Print the complete set of entries exactly.

━━ SUPPLIED MATERIAL

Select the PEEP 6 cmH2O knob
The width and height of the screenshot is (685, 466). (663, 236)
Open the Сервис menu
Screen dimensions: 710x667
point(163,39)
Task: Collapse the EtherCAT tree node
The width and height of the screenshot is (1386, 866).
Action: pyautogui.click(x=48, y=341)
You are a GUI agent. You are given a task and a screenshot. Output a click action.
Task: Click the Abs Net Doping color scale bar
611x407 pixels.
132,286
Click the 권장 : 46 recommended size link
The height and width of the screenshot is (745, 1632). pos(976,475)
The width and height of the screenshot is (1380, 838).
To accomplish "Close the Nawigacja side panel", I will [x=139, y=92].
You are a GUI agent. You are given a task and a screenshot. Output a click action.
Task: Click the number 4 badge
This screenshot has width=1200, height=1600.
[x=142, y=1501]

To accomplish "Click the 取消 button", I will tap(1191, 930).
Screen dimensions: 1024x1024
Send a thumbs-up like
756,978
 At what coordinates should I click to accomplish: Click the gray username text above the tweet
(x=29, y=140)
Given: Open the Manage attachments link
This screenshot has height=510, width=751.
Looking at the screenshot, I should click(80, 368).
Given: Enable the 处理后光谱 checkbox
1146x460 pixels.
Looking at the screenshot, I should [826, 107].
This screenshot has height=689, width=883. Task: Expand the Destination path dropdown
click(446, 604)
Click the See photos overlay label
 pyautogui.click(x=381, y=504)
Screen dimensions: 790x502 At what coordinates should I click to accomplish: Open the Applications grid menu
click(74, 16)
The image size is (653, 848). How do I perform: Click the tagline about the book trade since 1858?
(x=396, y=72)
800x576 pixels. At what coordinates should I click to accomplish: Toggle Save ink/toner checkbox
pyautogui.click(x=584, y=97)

━━━━

- _TASK ANSWER_
Select the PEEP 6 cmH2O knob
The width and height of the screenshot is (685, 466). (663, 236)
Open the Сервис menu
Screen dimensions: 710x667
point(163,39)
Task: Collapse the EtherCAT tree node
The width and height of the screenshot is (1386, 866).
Action: pyautogui.click(x=48, y=341)
You are a GUI agent. You are given a task and a screenshot. Output a click action.
Task: Click the Abs Net Doping color scale bar
611x407 pixels.
132,286
Click the 권장 : 46 recommended size link
The height and width of the screenshot is (745, 1632). pos(976,475)
The width and height of the screenshot is (1380, 838).
To accomplish "Close the Nawigacja side panel", I will [x=139, y=92].
You are a GUI agent. You are given a task and a screenshot. Output a click action.
Task: Click the number 4 badge
This screenshot has width=1200, height=1600.
[x=142, y=1501]

To accomplish "Click the 取消 button", I will tap(1191, 930).
Screen dimensions: 1024x1024
Send a thumbs-up like
756,978
 At what coordinates should I click to accomplish: Click the gray username text above the tweet
(x=29, y=140)
Given: Open the Manage attachments link
This screenshot has height=510, width=751.
Looking at the screenshot, I should click(80, 368).
Given: Enable the 处理后光谱 checkbox
1146x460 pixels.
Looking at the screenshot, I should [826, 107].
This screenshot has height=689, width=883. Task: Expand the Destination path dropdown
click(446, 604)
Click the See photos overlay label
 pyautogui.click(x=381, y=504)
Screen dimensions: 790x502 At what coordinates should I click to accomplish: Open the Applications grid menu
click(74, 16)
The image size is (653, 848). How do I perform: Click the tagline about the book trade since 1858?
(x=396, y=72)
800x576 pixels. At what coordinates should I click to accomplish: Toggle Save ink/toner checkbox
pyautogui.click(x=584, y=97)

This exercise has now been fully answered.